I have no intention of proving that this quantity indeed stays constant, but it's useful to bear in mind that the natural way the equation should appear, E² - p² = m², tells us far more about where this equation comes from than any other arrangement.

More later. But I hoped this would act as a useful extra to Zebu's approach.

Very interesting guys. I'll read it again tomorrow and see if I can find where you're pulling the wool over the readers' eyes ;-)

I will say, from first reading, it suddenly becomes clear I, and I suspect many more, no longer have a good idea what momentum is. We thought we did, but now it exists where our understanding stated it wouldn't. A mystic quantity chucked in to make the equations work ?

// subtle differences between Newtonian physics and Quantum physics. //

Anyone embarking on a course of QM will find the differences a bit more than subtle!

Take these two giants of the Quantum world. Both were theoretical physicists and spent their whole lives trying to fathom the mysteries of QM. This is what they had to say;

If quantum mechanics hasn't profoundly shocked you, you haven't understood it yet. -- Niels Bohr.

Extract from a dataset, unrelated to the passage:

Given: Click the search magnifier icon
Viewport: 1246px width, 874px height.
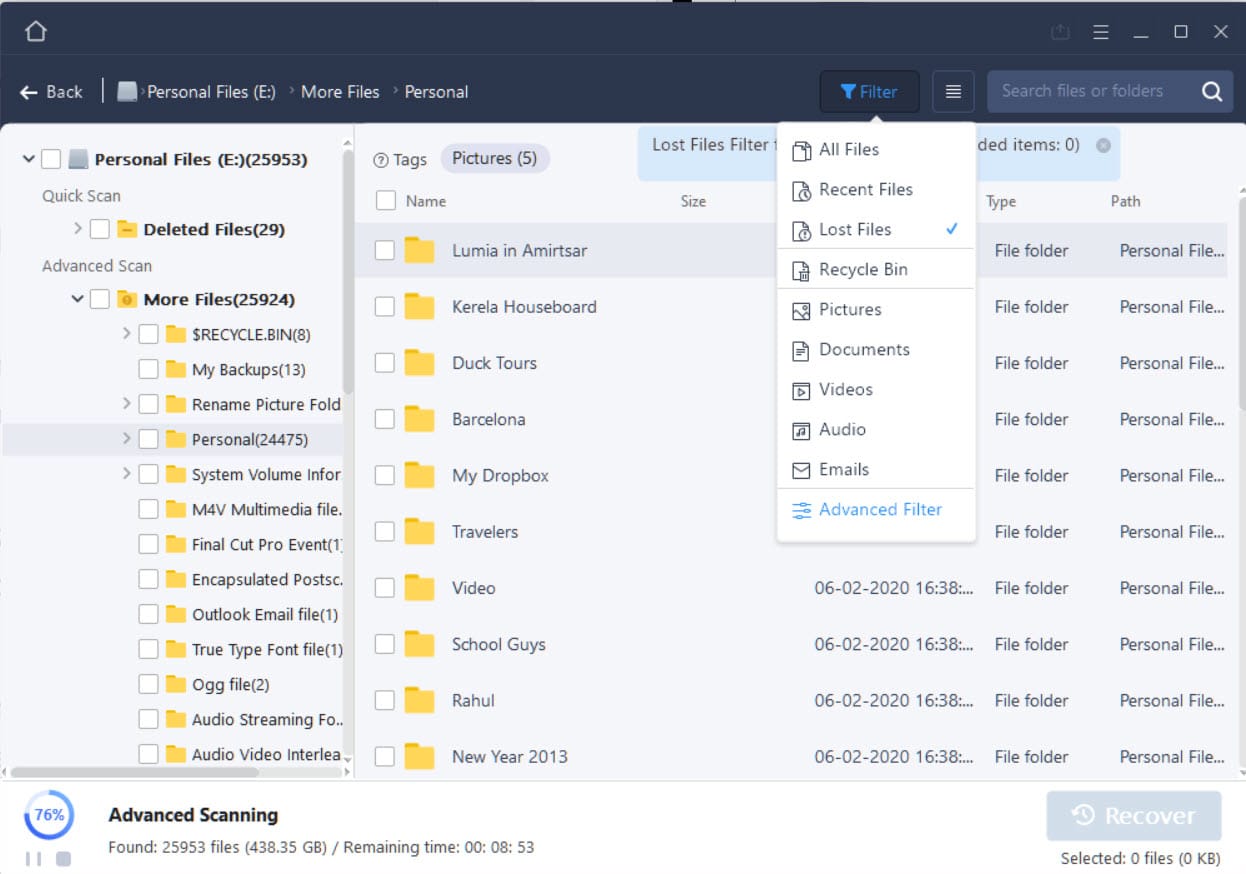Looking at the screenshot, I should click(1212, 91).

“I think I can safely say that nobody understands quantum mechanics." -- Richard Feynman


jim
As is typical of you, another lucid account in providing this board with an interesting alternative. Thank you!

// I will say, from first reading, it suddenly becomes clear I, and I suspect many more, no longer have a good idea what momentum is. //

No, I think your understanding of it is likely still fine, if you think of momentum as the "oomph" that a thing has, and when it hits you makes you hurt more if there's a lot of it. It's just when it comes to quantifying it that you have to update your "momentum = mass times speed" definition, because even things without mass can still have an oomph that works in much the same way.

Actually, a separate point, that neither Zebu nor I touched on yet, is that even if a thing has mass, it turns out that you have to update the formula from mass times speed to include a "super-mega-high-speed enhancement premium boost" that only kicks on noticeably when you're travelling at something approaching the speed of light. The more technical name for it is the Lorentz factor, but, yeah, it's a super-mega-high-speed enhancement premium boost.

Most people's conception of physics is reduced to what happens on Earth, at slow speeds, when everything is visible. It shouldn't be a surprise to learn that this misses out on a *lot* of details relevant at high speeds, or at low masses, or at ultra-high masses for that matter, when General Relativity screws up everything all over again.